La magnitud de la agresión que ha sufrido el orden democrático en Honduras, deja atrás cualquier debate acerca de la precaria situación en que el presidente Zelaya se había puesto en los días anteriores al golpe militar. Parado en el filo de la navaja, no supo hacer una lectura sensata del balance político de fuerzas, cuando todo se acumulaba en su contra. Horas antes de ser sacado violentamente de su casa y del país, había perdido el respaldo de la Asamblea Nacional, que luego votó de manera unánime su sustitución; de su propio partido, el Partido Liberal, cuyos diputados votaron todos por la sustitución, junto con los de los otros partidos; de la Corte Suprema de Justicia, del Consejo Electoral, y de la Fiscalía; de buen número de los medios de comunicación con los que había entrado en una áspera pugna, de las cúpulas de empresarios, y de la jerarquía de la Iglesia Católica. Se hallaba solo, y no parecía reparar en ello.
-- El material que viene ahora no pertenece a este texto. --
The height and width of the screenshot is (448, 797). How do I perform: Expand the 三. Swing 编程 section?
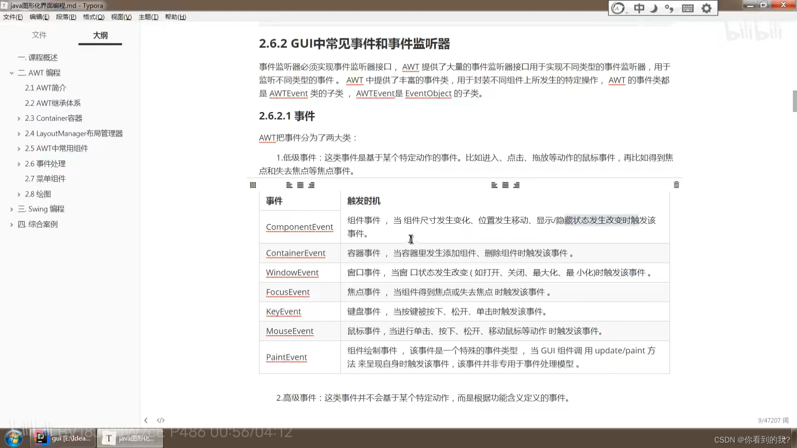pos(11,209)
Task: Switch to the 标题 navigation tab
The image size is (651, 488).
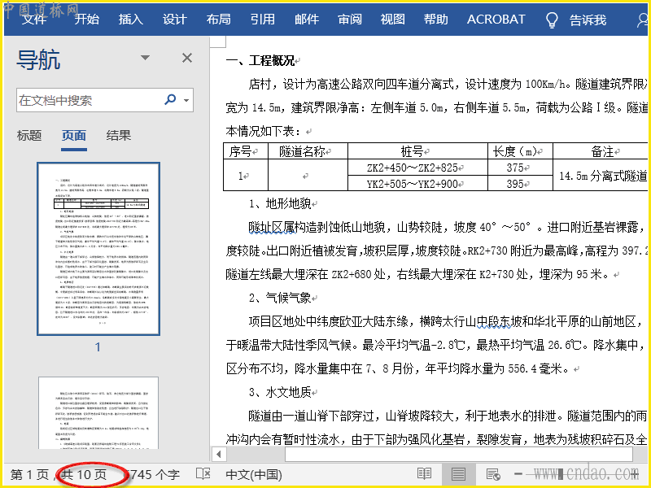Action: (x=29, y=136)
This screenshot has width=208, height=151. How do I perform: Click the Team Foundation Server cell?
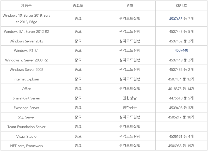tap(26, 127)
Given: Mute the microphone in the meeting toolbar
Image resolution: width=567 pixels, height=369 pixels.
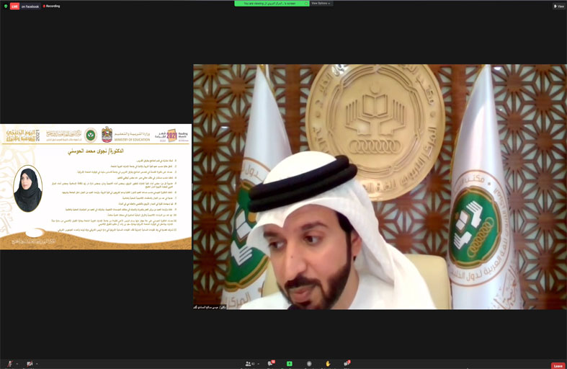Looking at the screenshot, I should tap(9, 364).
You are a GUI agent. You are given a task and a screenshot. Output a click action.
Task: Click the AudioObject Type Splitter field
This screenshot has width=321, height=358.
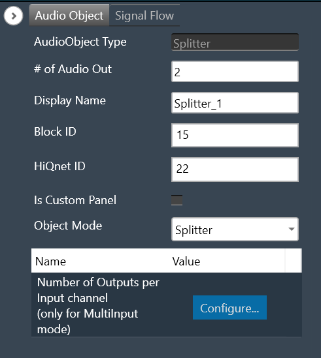point(235,42)

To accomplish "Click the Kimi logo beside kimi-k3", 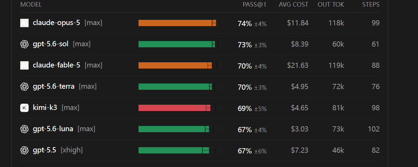I will pyautogui.click(x=24, y=108).
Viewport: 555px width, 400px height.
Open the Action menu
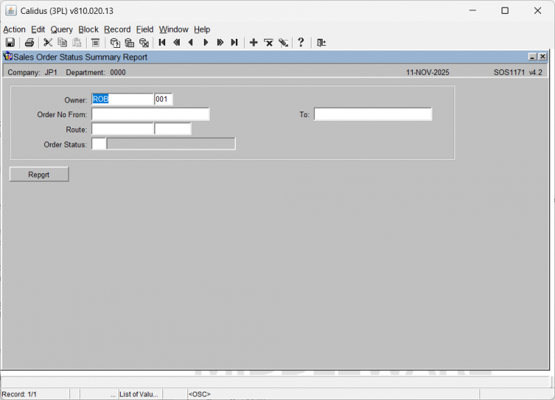(x=14, y=29)

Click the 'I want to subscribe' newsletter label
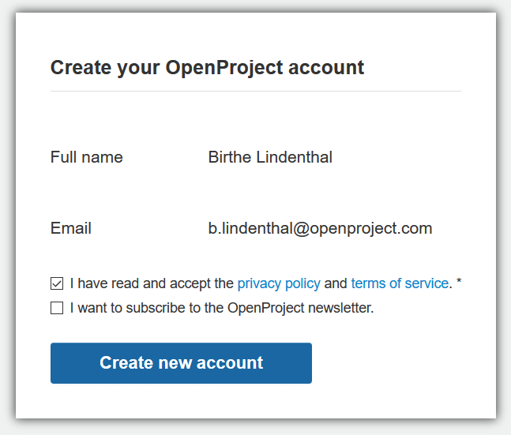(x=221, y=308)
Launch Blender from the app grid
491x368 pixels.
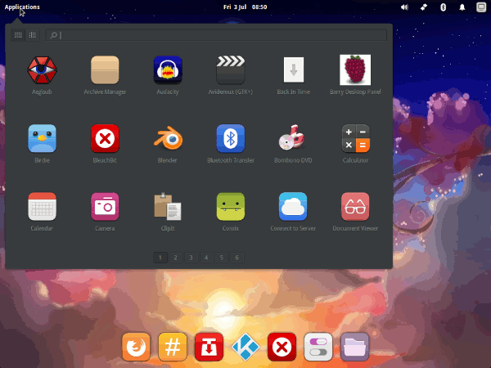(167, 138)
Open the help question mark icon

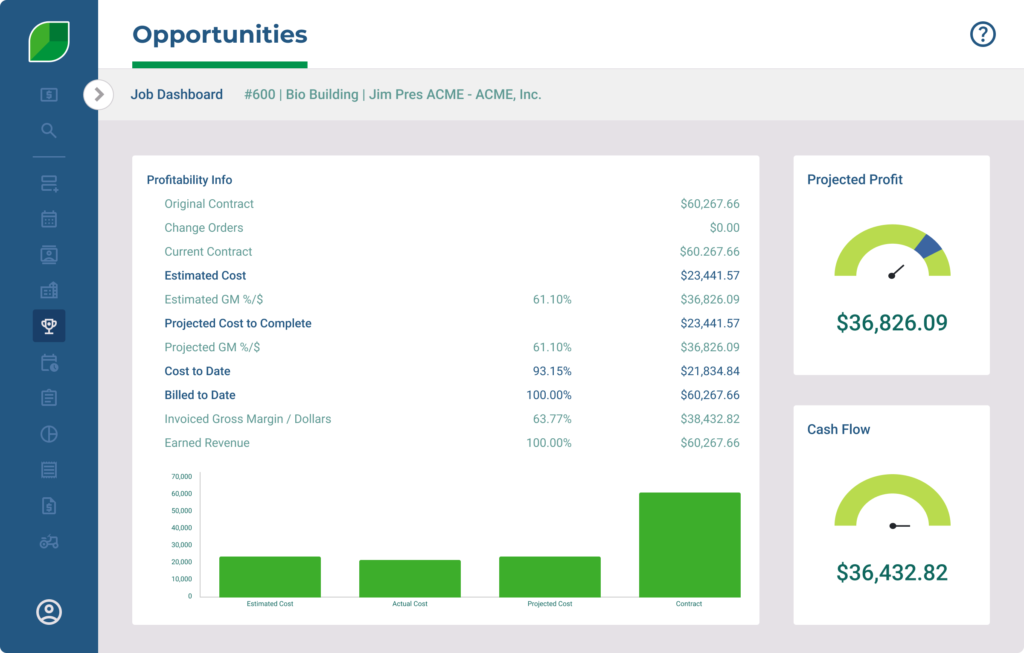click(x=983, y=34)
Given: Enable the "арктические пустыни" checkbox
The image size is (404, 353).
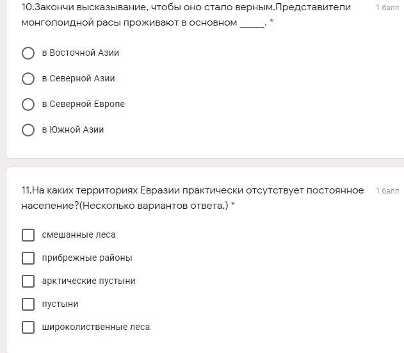Looking at the screenshot, I should pos(28,281).
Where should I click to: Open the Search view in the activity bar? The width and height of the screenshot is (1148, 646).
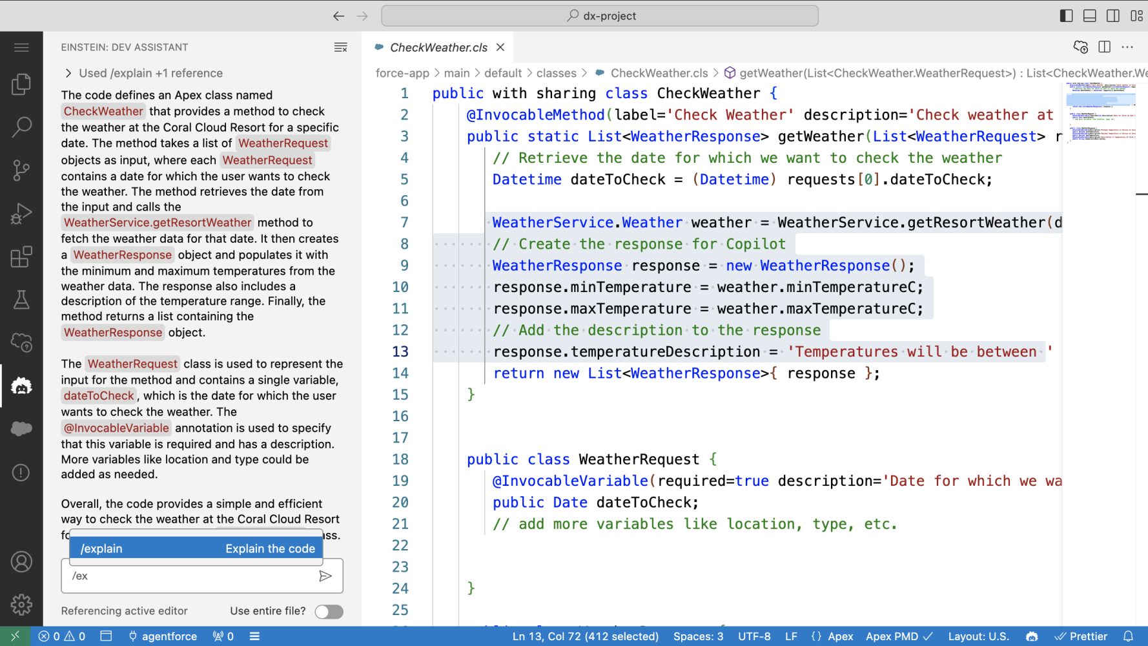(21, 127)
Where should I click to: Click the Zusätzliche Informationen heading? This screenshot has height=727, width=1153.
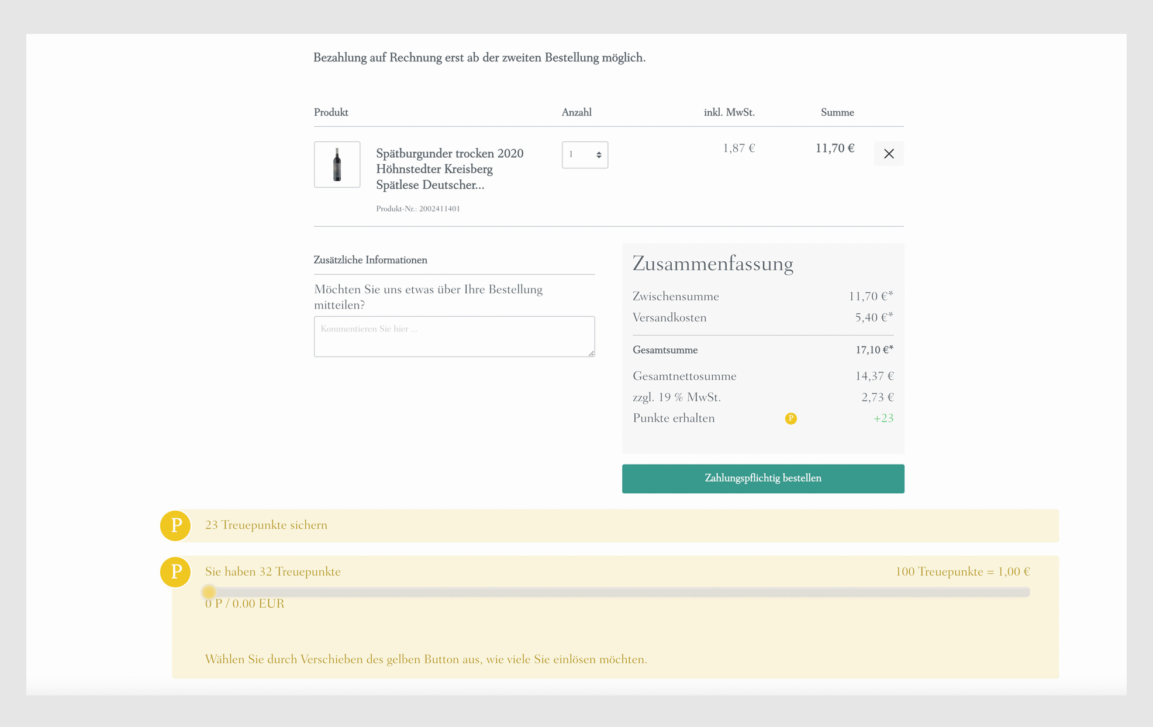click(370, 260)
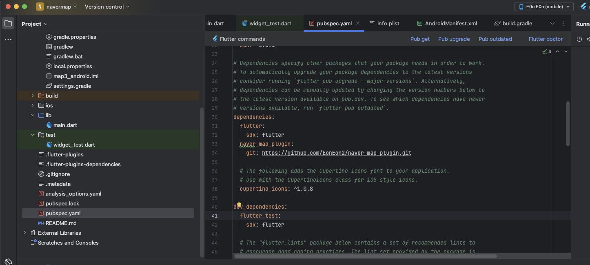590x265 pixels.
Task: Click the editor horizontal scrollbar
Action: 366,256
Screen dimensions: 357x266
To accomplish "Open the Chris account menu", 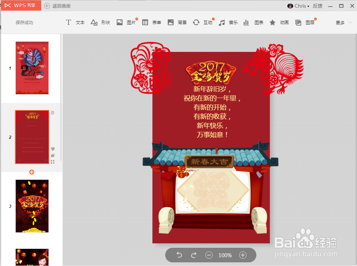I will pyautogui.click(x=298, y=5).
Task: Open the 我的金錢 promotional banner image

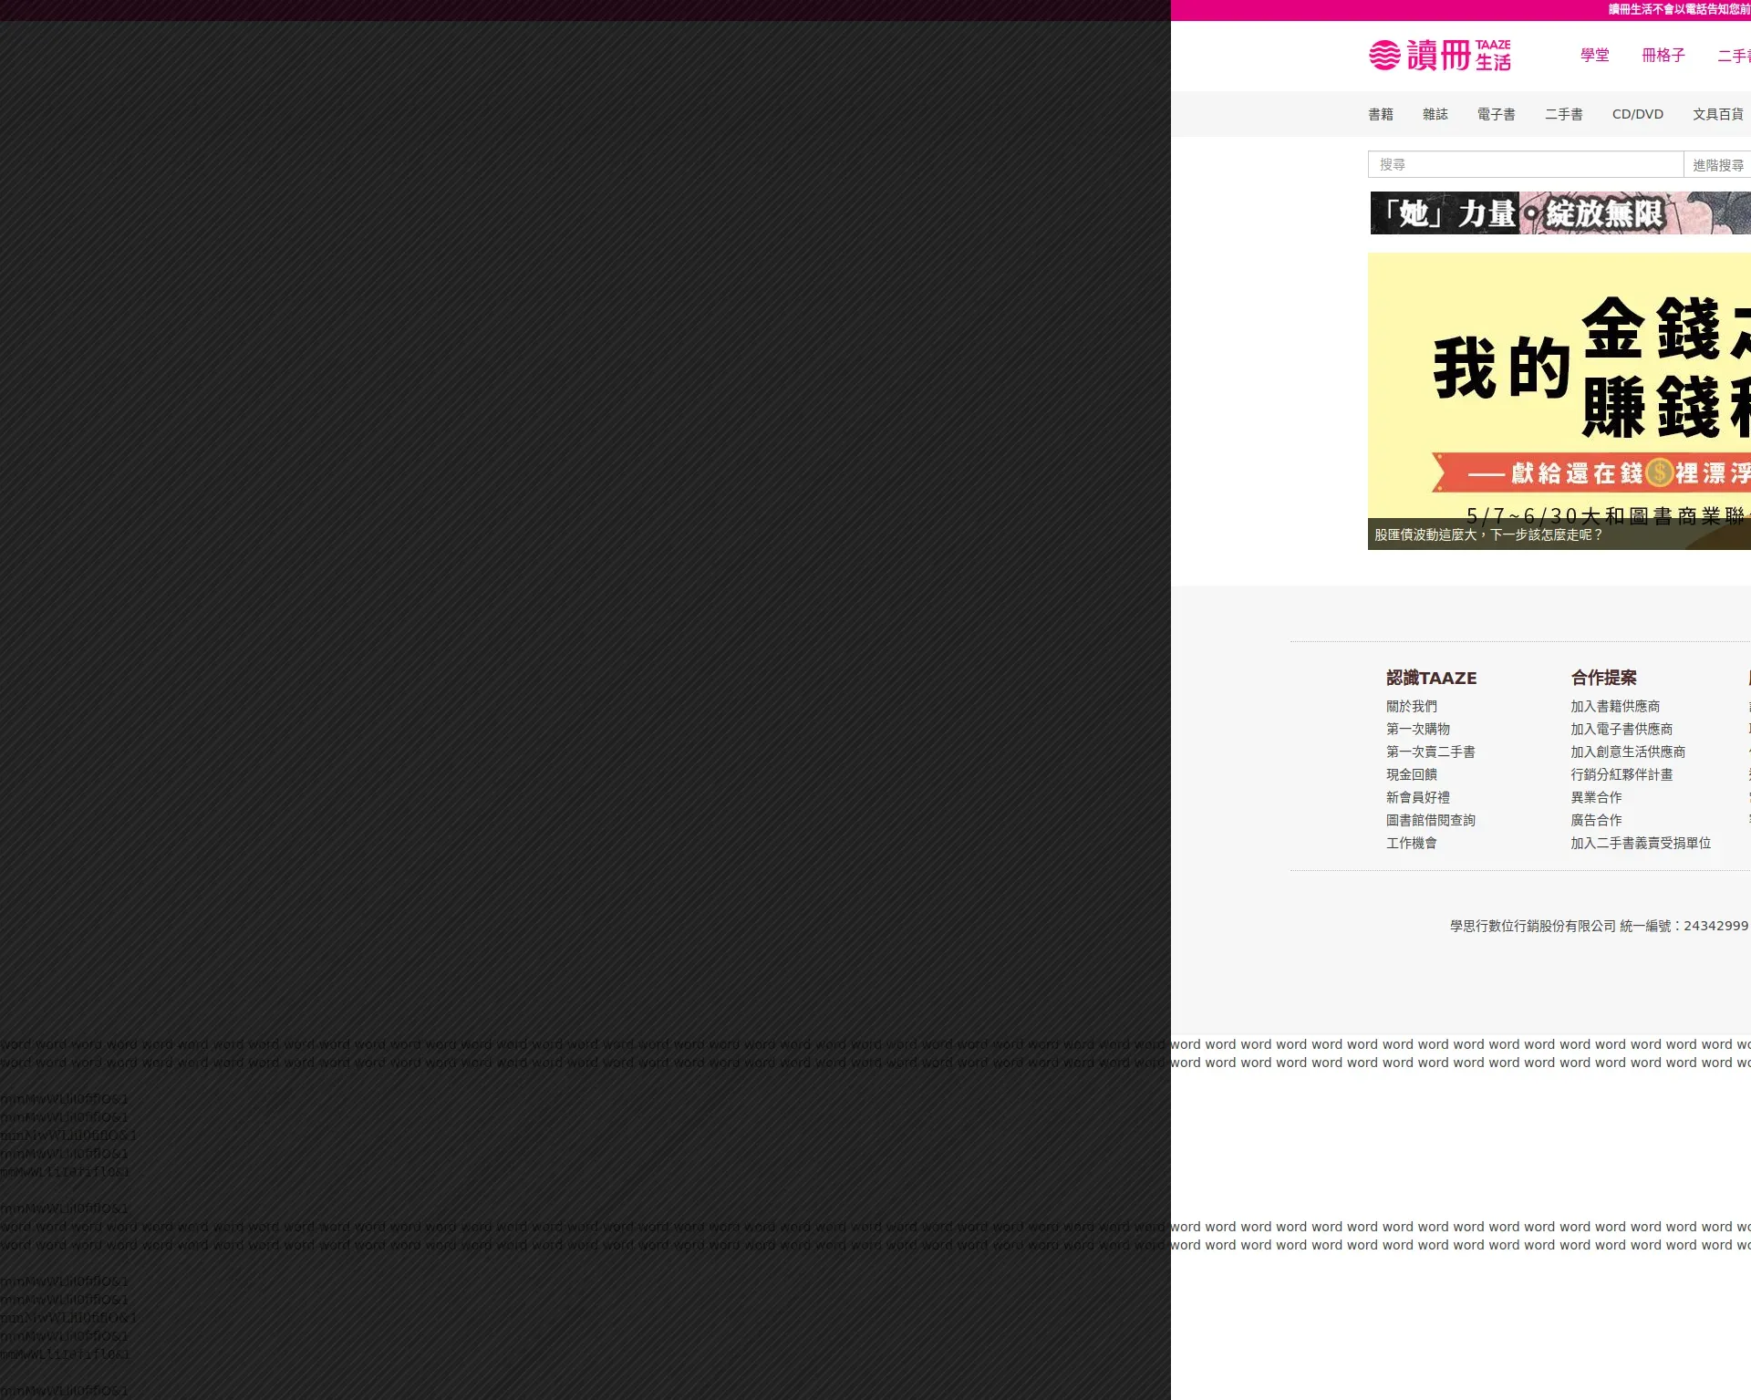Action: (x=1559, y=383)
El presidente Zelaya se olvidó, Dios sabe por qué, del terreno que estaba pisando, al insistir en llevar adelante una consulta popular, organizada por él mismo, y que debió realizarse el propio domingo de su derrocamiento, cuando los otros poderes del estado se lo habían prohibido bajo argumentos de inconstitucionalidad. Conforme esta consulta, pretendía obtener respaldo para hacer que en las elecciones generales de noviembre próximo se instalara una cuarta urna en la que los ciudadanos debían votar si quería un cambio de Constitución Política, algo que el Consejo Electoral le había ya negado, con el respaldo de la Corte Suprema de Justicia.
Siguió actuando con atolondramiento cuando ordenó al Ejército desembarcar el material electoral de la consulta, llegado desde Venezuela, y repartirlo en los centros de votación; y cuando el jefe del ejército se negó, hizo destituirlo, para que de inmediato sus adversarios en los otros poderes del estado respaldaran al destituido, previa renuncia de todo el estado mayor en solidaridad con su jefe. Para provocar una crisis de este tamaño, el presidente debió sentir que tenía alguna clase de respaldo sustancial. ¿Pero dónde estaba ese respaldo? ¿En qué instituciones? ¿En qué organizaciones populares, en qué sindicatos, en qué partidos políticos, en qué corporaciones? ¿Contaba acaso con la mayoría de la opinión pública?
Siento que el presidente Zelaya se vio en otro país que no era Honduras, y subestimó el poder de los estamentos conservadores, que miraron con antipatía y desconfianza su alineamiento con la izquierda populista que representan Chávez y Ortega, y su amistad con Fidel Castro, una legítima escogencia personal suya, de todas maneras. Es, al menos, uno de los argumentos que de manera solapada utiliza Micheletti para justificar el golpe: ha dicho que Zelaya, su correligionario liberal, cambió de ideología en el camino, y "se volvió de izquierda", lo que al fin y al cabo le cobraron con el golpe militar.
Los errores de apreciación política del presidente Zelaya, que no advirtió el terreno que estaba pisando, y sus enfrentamientos con el orden legal para promover un cambio constitucional que le permitiera la reelección, como es ahora el impulso de los líderes en el gobierno en no pocos países de América Latina, se vuelven anecdóticos. Fue depuesto de manera ilegal y brutal, y eso es lo que cuenta.
La prueba de fuego es ahora para la Organización de Estados Americanos (OEA), que debe demostrar si es capaz de hacer valer su Carta Democrática. No puede haber trasgresores del orden constitucional, ni los golpes militares pueden quedar en la impunidad.